The Savior to the Children of a Lesser God
Christmas Eve, 2007
In the early 1980's I saw a wonderful play on Broadway entitled, Children of a Lesser God. The play, for those who saw the movie, was significantly different from the movie, but that’s not the point. There was something striking in the play that gave the play its title, Children of a Lesser God.
It was set in a school for deaf students and the students saw themselves as the children of a lesser God than other people. Their disability in a hearing world made them feel like they were outcasts and obviously created from a God not as great as the one who had created all the ‘normal people.’
As we gather tonight on Christmas Eve people are beginning to relax, a bit, from the chaos of the season. Cards are probably out or not going out this year. Gifts have been purchased or it’s too late baby now. The ingredients for Christmas dinner are at home, ready to be cooked. Or not. In any case, it’s too late so everyone may be able to breathe. A little.
The Christmas story is one of people’s favorites. But I wonder how many people have actually read what is being said. It is a harder story than many people realize; but it is also a story of greater hope than people often give it credit for.
Lots of people like to quote Isaiah 7:14, about a virgin with child who shall be called Immanuel. They often overlook verse 15 which says, He shall eat curds and honey by the time he knows how to refuse the evil and choose the good.
If you were Jewish and from the era in which this prophesy was made, you’d be fixated on the words, “He shall eat curds and honey.” Curds and honey was the food of nomads. This prophesy was a prophesy that difficult times lay ahead.
Then there are the words of Luke. I’ve heard many people call this passage nice, sweet, and it makes them feel good. I suspect that Luke might be surprised at how people react to his narrative of the birth of Jesus.
Here’s the problem. Christianity and the Christmas story are now socially acceptable.
Often being a Christian, being a church members is seen as a status symbol to many. Perhaps even the church one attends is a symbol of status.
It’s been interesting watching the Presidential candidates use their faith for political advantage as they all try to out Christian each other.
Christianity has become nice and socially acceptable. As a result, Christianity has made Luke’s narrative nice and socially acceptable. But it really isn’t.
Here is what Luke is saying.
An unmarried couple is traveling from Nazareth to Bethlehem because Bethlehem was where Joseph’s ancestry was. Mary was nine months pregnant----not socially acceptable to be unmarried and pregnant. And the explanation as to the paternity of the child. If one of your loved ones came home and said that the father was the Holy Spirit, it might be met with a tad of skepticism. Life hasn’t changed that much.

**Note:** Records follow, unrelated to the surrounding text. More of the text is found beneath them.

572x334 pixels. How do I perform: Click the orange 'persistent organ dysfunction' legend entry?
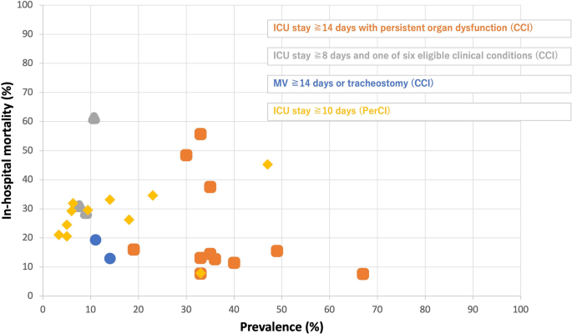pyautogui.click(x=403, y=28)
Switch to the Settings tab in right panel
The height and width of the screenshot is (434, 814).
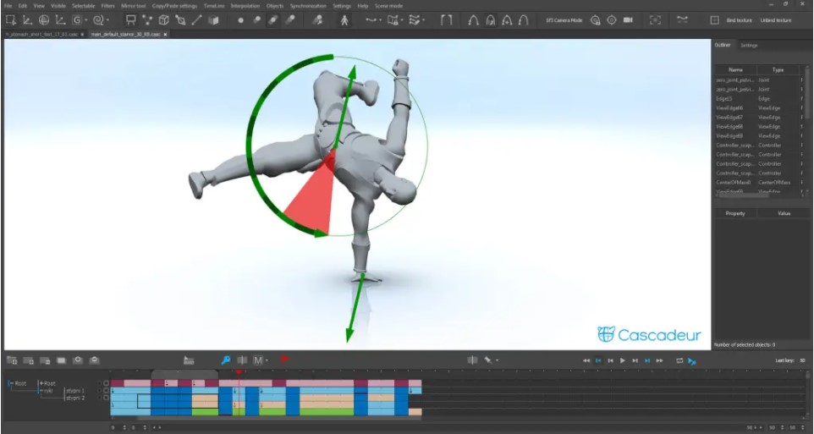pos(749,45)
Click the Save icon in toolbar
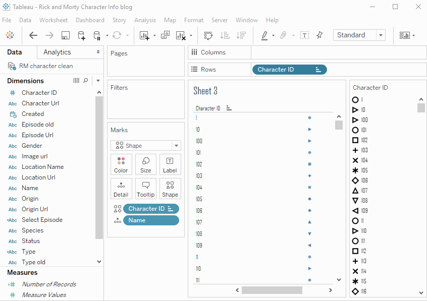The image size is (427, 301). pyautogui.click(x=65, y=35)
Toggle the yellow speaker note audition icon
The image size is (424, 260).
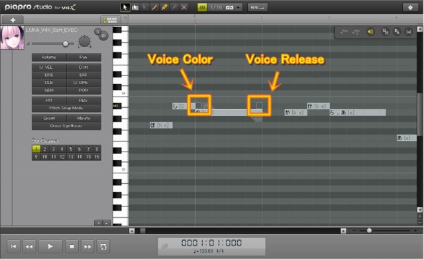coord(370,32)
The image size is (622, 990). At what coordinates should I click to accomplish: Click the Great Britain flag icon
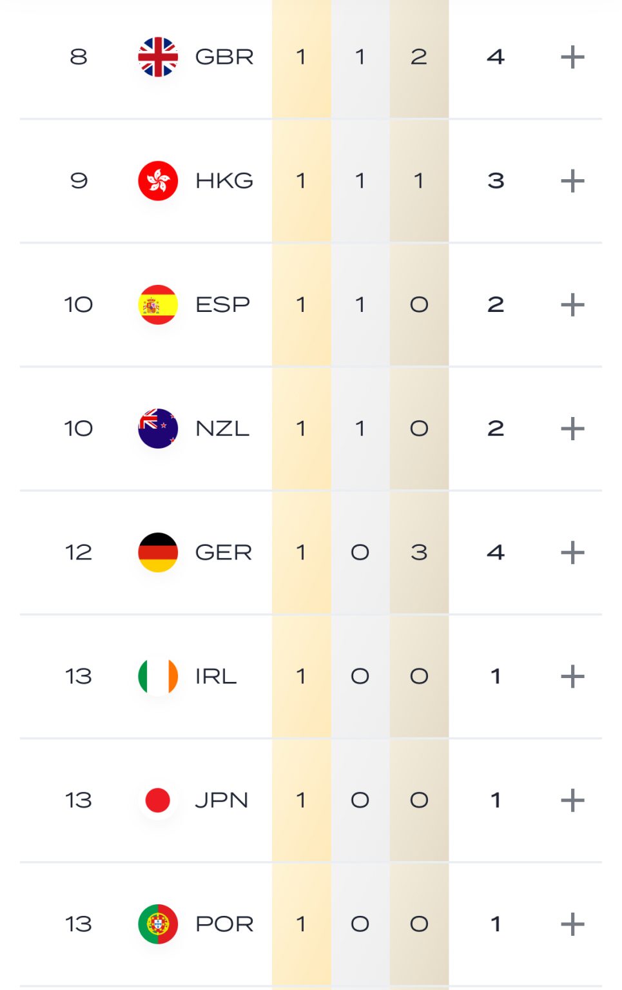(158, 57)
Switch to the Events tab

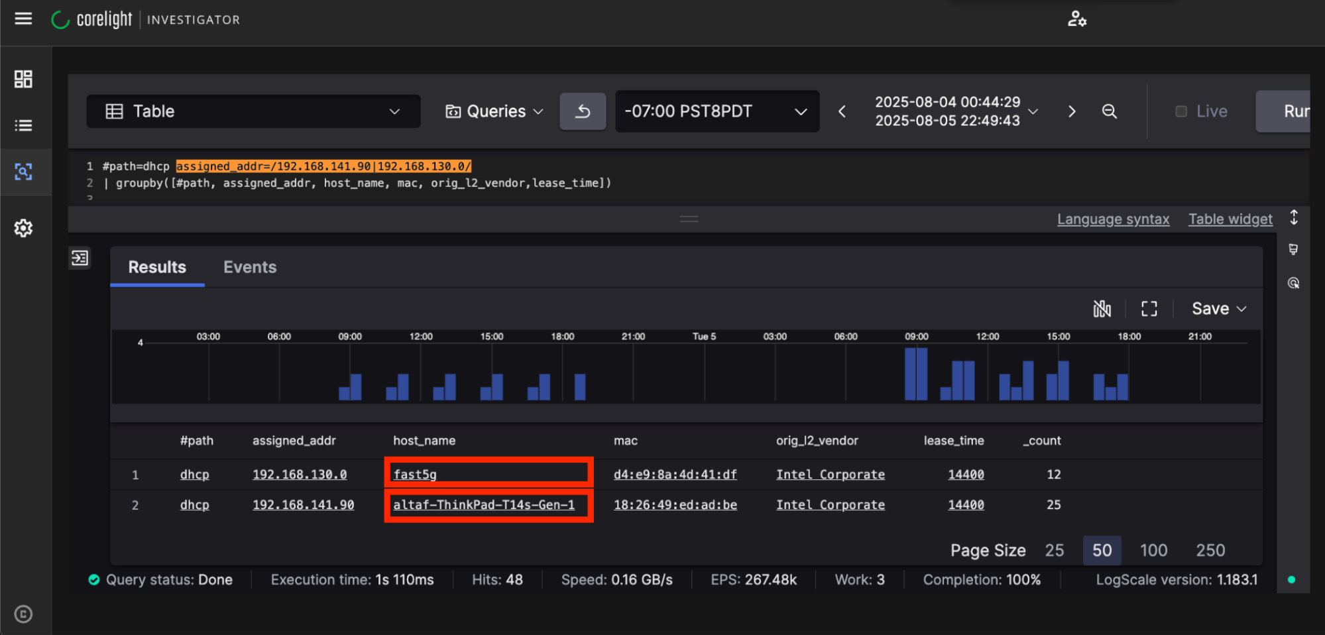(x=249, y=267)
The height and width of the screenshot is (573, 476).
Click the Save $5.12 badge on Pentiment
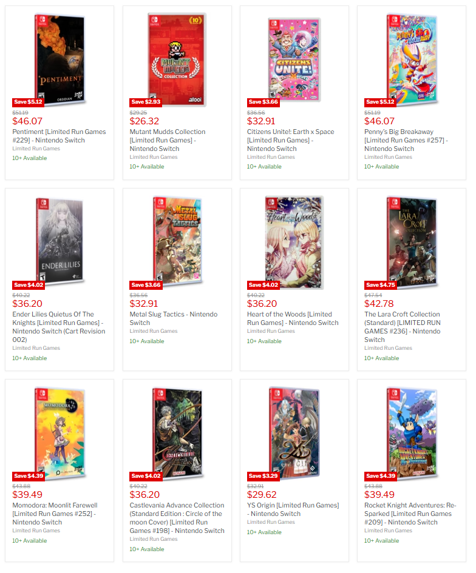tap(28, 102)
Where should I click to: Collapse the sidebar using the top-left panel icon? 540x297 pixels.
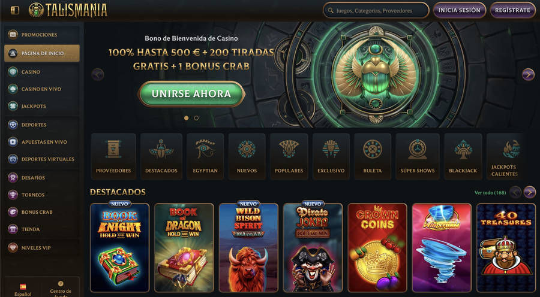pyautogui.click(x=15, y=10)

They are traveling the 65 miles between Nazareth and Bethlehem because of Joseph’s family background. The thing with this is that people back then didn’t move. If your family was from Bethlehem, you were born, lived, and died in Bethlehem. You didn’t move 65 miles away, a long distance back then, unless the family had a severe fracture or a scandal. Joseph lived 65 miles away and was going back to his ancestral home and no one was waiting for them.

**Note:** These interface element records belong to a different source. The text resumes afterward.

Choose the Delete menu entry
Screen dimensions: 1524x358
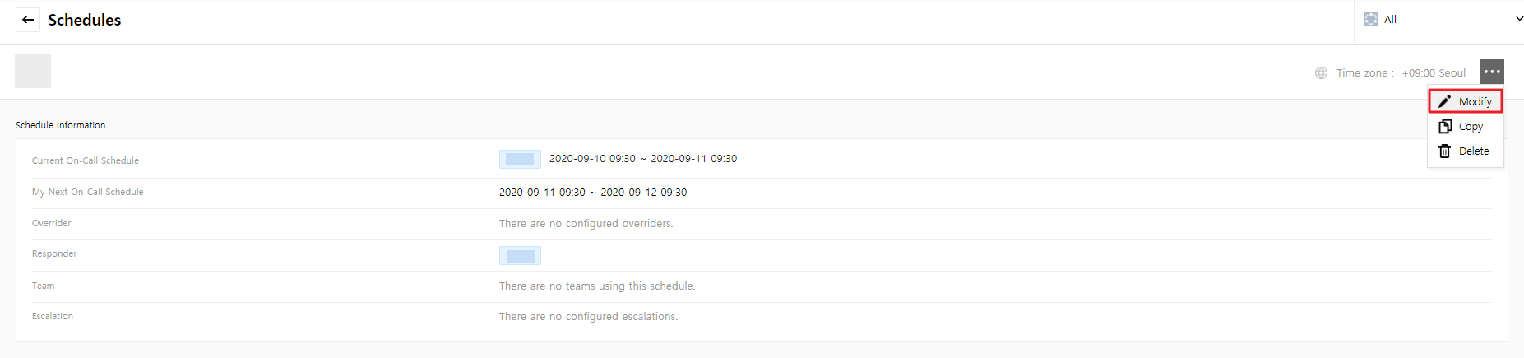(1473, 151)
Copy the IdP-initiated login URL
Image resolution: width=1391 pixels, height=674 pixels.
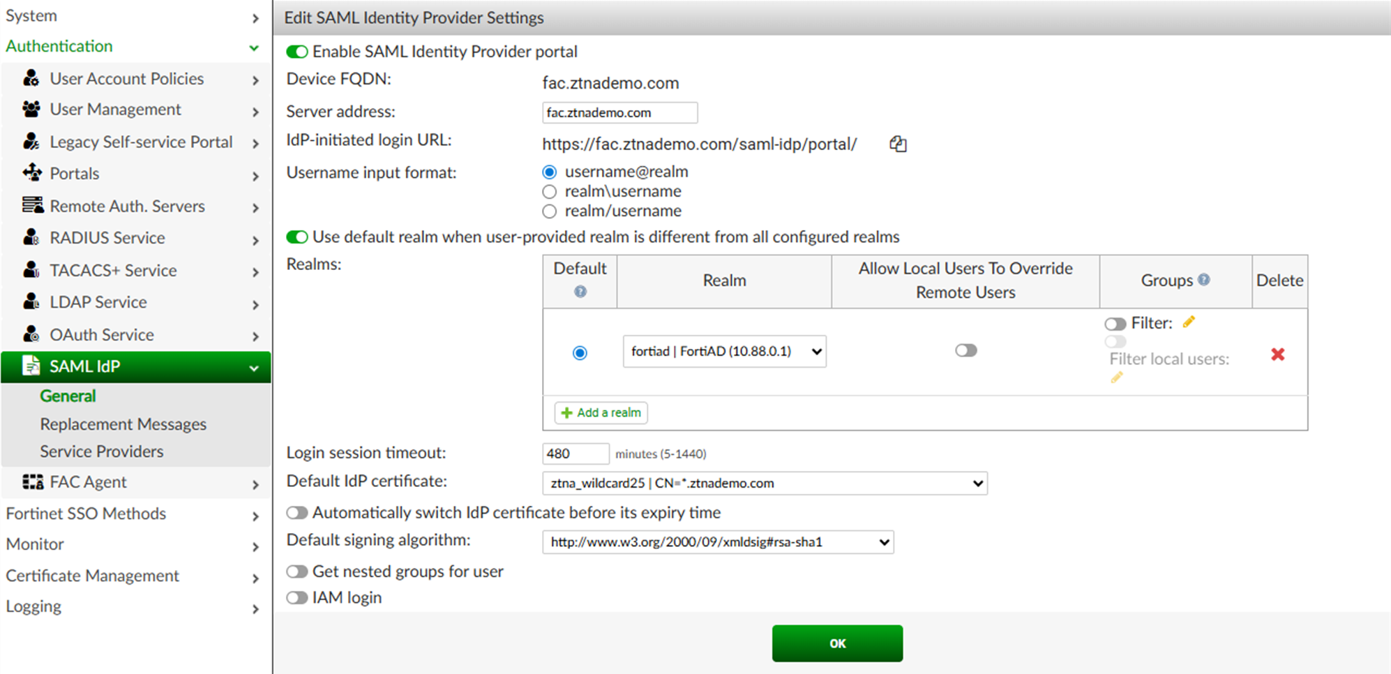click(898, 144)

There was no room at the inn. Or with any relatives. A young, unmarried couple wander into town and she gives birth in a stable and is visited by shepherds.
If you were to translate this story into modern day times into our community it would work out like this. A young unmarried couple wanders into town, there is no room at the Holiday Inn Express or the Hampton Inn, so she gives birth to a baby boy under the bridge. Then an angel of the Lord appears to a couple of dishwashers at The Waffle House who come and marvel at the sight. And I’m not being flippant. That’s the story. A disenfranchised, unmarried couple is not welcomed into the town by anyone and they find a place to have a baby and are visited by some people of little to no status.
That is the story Luke is telling. It isn’t particularly sweet. It’s a story of a child coming into the world in a totally disadvantaged way. It is like he is a child of a lesser God than many of the others.
The story went on and Jesus associated with the poorest of the poor, he healed the lepers who were considered to be unclean by the population, and hung out with the sinners. Jesus, born like a child of a lesser God spent his ministry ministering to those other children of that lesser God.
With a message. You are not children of a lesser God. No matter what anyone and everyone else says, you are not the children of a lesser God.
Tonight we celebrate the birth of the one who came with this message and gave the world hope.
Hope is not in the Christmas trees or the gifts we will exchange.
The hope is not in the colored lights or festive celebrations.
That hope isn’t even what we are about tonight. The hope comes because God sent His Son into the world to embrace those who were embraced by no one else. We live that hope, we share that hope, whenever we do likewise. Christianity is not about being socially acceptable, it is not about status, and it is not about what we can get out of it. It is sharing a message of hope and embracing those who no one else will embrace.
That is the hope we live by, the joy we share, as we gather to celebrate the birth of the Savior of the children of a lesser God.